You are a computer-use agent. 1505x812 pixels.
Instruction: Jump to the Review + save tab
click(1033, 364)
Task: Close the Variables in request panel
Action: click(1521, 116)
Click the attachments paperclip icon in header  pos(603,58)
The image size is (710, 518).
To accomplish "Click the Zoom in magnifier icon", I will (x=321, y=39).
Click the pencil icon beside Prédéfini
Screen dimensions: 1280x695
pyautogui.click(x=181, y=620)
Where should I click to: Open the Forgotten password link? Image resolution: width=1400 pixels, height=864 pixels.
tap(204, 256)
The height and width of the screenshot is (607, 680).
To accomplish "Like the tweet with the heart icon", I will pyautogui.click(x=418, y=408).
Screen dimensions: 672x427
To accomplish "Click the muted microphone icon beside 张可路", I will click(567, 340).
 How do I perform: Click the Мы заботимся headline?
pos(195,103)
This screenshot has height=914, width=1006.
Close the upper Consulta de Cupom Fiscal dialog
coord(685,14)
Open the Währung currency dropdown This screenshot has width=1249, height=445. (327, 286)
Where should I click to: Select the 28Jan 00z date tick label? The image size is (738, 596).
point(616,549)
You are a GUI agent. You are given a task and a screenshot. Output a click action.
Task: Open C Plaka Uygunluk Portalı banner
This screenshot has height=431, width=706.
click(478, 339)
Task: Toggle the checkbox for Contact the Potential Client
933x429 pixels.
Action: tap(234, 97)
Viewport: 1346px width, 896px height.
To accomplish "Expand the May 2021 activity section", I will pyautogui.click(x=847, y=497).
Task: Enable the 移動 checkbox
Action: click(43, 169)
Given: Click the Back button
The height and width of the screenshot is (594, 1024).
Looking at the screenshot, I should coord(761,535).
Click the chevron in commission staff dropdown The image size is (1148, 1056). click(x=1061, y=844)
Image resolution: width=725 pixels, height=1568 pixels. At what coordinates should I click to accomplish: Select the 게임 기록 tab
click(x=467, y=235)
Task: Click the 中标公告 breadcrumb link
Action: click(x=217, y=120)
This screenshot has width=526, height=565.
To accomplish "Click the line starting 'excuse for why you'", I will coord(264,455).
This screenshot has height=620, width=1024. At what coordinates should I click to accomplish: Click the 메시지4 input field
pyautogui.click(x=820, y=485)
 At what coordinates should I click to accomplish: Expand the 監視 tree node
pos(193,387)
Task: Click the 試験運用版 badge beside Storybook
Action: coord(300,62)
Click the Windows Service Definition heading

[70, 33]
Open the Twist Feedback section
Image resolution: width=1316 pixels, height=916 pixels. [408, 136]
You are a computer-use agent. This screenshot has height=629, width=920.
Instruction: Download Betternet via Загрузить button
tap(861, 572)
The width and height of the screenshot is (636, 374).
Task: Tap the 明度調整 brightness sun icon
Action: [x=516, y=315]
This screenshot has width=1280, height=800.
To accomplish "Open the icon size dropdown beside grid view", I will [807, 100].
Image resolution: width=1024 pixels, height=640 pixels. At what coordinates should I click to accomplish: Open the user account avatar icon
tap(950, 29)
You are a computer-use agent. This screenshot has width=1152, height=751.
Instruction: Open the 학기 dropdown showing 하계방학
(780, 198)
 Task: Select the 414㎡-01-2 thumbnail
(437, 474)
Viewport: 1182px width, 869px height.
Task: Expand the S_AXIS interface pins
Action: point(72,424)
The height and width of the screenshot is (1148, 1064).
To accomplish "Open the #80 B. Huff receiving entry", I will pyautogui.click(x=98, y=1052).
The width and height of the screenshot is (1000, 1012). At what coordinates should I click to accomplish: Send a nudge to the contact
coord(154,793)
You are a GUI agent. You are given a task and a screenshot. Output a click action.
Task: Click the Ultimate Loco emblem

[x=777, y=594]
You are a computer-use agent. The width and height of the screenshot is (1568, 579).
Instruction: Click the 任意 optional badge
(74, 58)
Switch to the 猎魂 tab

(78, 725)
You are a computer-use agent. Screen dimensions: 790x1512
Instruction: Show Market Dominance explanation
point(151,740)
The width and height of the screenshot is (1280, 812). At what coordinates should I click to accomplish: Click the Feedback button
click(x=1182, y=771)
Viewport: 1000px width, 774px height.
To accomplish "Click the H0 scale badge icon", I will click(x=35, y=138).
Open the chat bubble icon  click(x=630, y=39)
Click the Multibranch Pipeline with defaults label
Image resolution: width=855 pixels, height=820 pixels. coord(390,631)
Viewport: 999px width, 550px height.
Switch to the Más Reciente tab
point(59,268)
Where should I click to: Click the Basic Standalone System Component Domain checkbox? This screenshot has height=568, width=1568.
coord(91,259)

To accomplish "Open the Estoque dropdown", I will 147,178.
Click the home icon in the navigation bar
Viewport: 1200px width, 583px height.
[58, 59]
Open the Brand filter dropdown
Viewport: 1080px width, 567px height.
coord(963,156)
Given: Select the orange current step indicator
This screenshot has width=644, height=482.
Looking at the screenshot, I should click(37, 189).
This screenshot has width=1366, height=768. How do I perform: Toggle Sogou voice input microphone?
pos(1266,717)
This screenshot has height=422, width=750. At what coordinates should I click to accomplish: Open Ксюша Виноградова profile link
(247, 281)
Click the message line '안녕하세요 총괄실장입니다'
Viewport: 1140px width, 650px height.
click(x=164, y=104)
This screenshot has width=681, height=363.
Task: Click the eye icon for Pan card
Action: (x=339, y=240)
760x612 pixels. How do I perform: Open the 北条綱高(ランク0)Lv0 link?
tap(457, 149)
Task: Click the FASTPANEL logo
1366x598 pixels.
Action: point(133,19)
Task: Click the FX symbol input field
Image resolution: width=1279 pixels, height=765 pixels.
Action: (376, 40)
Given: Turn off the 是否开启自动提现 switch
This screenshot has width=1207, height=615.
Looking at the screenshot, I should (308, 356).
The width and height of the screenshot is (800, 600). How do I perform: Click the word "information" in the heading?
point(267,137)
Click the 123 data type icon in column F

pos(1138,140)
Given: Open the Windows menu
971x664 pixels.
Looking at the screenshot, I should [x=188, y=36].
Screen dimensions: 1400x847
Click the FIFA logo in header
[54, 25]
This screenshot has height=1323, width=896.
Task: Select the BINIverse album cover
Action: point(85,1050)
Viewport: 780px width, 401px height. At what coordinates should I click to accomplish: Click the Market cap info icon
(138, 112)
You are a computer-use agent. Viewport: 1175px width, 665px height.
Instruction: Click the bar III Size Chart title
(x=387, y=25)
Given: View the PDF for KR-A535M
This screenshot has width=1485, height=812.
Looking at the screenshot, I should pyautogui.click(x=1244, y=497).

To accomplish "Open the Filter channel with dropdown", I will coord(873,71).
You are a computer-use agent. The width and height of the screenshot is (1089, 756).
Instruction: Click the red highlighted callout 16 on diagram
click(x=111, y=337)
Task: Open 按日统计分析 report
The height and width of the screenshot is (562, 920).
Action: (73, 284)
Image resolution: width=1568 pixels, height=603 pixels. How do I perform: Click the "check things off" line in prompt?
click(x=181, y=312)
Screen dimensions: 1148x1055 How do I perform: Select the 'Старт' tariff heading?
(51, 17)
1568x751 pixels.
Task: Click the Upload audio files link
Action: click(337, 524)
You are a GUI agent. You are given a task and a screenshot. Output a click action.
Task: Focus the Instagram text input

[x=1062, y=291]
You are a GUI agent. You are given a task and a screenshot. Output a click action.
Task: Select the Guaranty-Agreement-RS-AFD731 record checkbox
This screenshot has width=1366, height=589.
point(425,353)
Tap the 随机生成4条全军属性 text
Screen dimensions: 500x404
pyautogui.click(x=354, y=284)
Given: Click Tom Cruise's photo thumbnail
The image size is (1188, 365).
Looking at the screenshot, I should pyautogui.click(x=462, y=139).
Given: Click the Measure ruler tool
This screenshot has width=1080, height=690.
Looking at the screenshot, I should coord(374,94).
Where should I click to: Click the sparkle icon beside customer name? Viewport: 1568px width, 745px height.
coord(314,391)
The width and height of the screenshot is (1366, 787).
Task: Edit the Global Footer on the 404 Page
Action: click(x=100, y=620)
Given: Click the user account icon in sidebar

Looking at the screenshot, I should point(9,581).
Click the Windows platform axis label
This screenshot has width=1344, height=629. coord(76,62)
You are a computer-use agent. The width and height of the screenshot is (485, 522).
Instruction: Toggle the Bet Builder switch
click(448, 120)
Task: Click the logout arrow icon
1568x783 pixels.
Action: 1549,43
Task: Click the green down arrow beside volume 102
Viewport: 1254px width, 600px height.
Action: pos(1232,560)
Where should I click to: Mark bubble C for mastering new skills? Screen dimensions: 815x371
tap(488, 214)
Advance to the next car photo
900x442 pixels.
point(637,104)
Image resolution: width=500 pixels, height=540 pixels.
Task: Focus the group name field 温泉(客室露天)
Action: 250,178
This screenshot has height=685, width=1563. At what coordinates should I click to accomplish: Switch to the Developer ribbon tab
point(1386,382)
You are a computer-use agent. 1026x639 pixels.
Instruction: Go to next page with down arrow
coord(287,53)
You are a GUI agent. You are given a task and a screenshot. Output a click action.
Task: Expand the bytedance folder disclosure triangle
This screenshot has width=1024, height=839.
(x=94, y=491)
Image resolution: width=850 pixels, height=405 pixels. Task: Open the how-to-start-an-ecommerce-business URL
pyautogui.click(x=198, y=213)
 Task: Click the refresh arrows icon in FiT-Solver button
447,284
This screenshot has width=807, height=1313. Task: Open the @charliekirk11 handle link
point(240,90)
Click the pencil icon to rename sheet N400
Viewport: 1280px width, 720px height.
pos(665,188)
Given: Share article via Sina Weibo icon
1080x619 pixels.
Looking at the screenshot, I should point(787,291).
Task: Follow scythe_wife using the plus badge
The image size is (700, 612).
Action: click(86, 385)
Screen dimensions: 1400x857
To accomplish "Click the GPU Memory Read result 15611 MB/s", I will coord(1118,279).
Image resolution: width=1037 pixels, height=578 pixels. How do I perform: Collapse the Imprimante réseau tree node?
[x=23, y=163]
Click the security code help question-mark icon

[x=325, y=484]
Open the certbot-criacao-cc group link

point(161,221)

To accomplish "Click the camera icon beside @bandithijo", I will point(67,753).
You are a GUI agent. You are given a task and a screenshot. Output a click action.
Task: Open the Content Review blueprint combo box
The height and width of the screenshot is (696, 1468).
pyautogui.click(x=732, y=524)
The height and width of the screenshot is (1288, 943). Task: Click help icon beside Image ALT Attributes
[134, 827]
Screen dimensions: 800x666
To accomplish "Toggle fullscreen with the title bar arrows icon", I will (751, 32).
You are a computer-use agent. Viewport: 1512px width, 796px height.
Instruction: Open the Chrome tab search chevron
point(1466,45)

## WORK REQUIRED
After going through the entries, say how many lines contain the string "computer". Nothing else belongs in the reply.

## TASK RESPONSE
10